Barack Obama and his campaign. I think that’s the story. I think we like to be fair and balanced and pretend there’s another story happening, but that’s the story… A win by Barack Obama does not necessarily mean that all has changed… I think Americans would need to shift something in their minds to accept that their president is a Black man. I think Black, white and Hispanic Americans – something dramatic would have to shift in their minds…

Power won’t change. I don’t think that Barack Obama will not be an imperialist. I think he will be an imperialist, but we can look at models of imperialism and say maybe… Maybe he is Joseph in that biblical narrative, or is he Moses who gets out of Egypt. So they are paradigms that are called to question.
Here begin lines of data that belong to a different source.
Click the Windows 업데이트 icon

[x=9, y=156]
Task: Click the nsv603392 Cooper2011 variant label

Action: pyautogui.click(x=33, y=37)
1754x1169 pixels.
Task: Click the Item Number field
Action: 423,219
Kwame Dawes of Bob Marley, Lyrical Genius, in conversation with Chris Lydon at Calabash ‘08, Treasure Beach, Jamaica, May 24, 2008
viagra
free viagra
buy viagra online
generic viagra
how does viagra work
cheap viagra
buy viagra
buy viagra online inurl
viagra 6 free samples
viagra online
viagra for women
viagra side effects
female viagra
natural viagra
online viagra
cheapest viagra prices
herbal viagra
alternative to viagra
buy generic viagra
purchase viagra online
free viagra without prescription
viagra attorneys
free viagra samples before buying
buy generic viagra cheap
viagra uk
generic viagra online
try viagra for free
generic viagra from india
fda approves viagra
free viagra sample
what is better viagra or levitra
discount generic viagra online
viagra cialis levitra
viagra dosage
viagra cheap
viagra on line
best price for viagra
free sample pack of viagra
viagra generic
viagra without prescription
discount viagra
gay viagra
mail order viagra
viagra inurl
generic viagra online paypal
generic viagra overnight
generic viagra online pharmacy
generic viagra uk
buy cheap viagra online uk
suppliers of viagra
how long does viagra last
viagra sex
generic viagra soft tabs
generic viagra 100mg
buy viagra onli
generic viagra online without prescription
viagra energy drink
cheapest uk supplier viagra
viagra cialis
generic viagra safe
viagra professional
viagra sales
viagra free trial pack
viagra lawyers
over the counter viagra
best price for generic viagra
viagra jokes
buying viagra
viagra samples
viagra sample
cialis
generic cialis
cheapest cialis
buy cialis online
buying generic cialis
cialis for order
what are the side effects of cialis
buy generic cialis
what is the generic name for cialis
cheap cialis
cialis online
buy cialis
cialis side effects
how long does cialis last
cialis forum
cialis lawyer ohio
cialis attorneys
cialis attorney columbus
cialis injury lawyer ohio
cialis injury attorney ohio
cialis injury lawyer columbus
prices cialis
cialis lawyers
viagra cialis levitra
cialis lawyer columbus
online generic cialis
daily cialis
cialis injury attorney columbus
cialis attorney ohio
cialis cost
cialis professional
cialis super active
how does cialis work
what does cialis look like
cialis drug
viagra cialis
cialis to buy new zealand
cialis without prescription
free cialis
cialis soft tabs
discount cialis
cialis generic
generic cialis from india
cheap cialis sale online
cialis daily
cialis reviews
cialis generico
how can i take cialis
cheap cialis si
cialis vs viagra
levitra
generic levitra
levitra attorneys
what is better viagra or levitra
viagra cialis levitra
levitra side effects
buy levitra
levitra online
levitra dangers
how does levitra work
levitra lawyers
what is the difference between levitra and viagra
levitra versus viagra
which works better viagra or levitra
buy levitra and overnight shipping
levitra vs viagra
canidan pharmacies levitra
how long does levitra last
viagra cialis levitra
levitra acheter
comprare levitra
levitra ohne rezept
levitra 20mg
levitra senza ricetta
cheapest generic levitra
levitra compra
cheap levitra
levitra overnight
levitra generika
levitra kaufen

3 Responses to “Calabash ‘08 (Pt 3) Reggae & the Obama Moment”

  1. hurley Says:

    Degrees of Significance: a contrary view of the Obama Moment:
    http://www.chris-floyd.com/

  2. Stacy Says:

    Thanks for the site mon.

  3. Jassica Says:

    Ja Bless

Write a Reply



As you comment, please remember that you can disagree, but to do so with respect.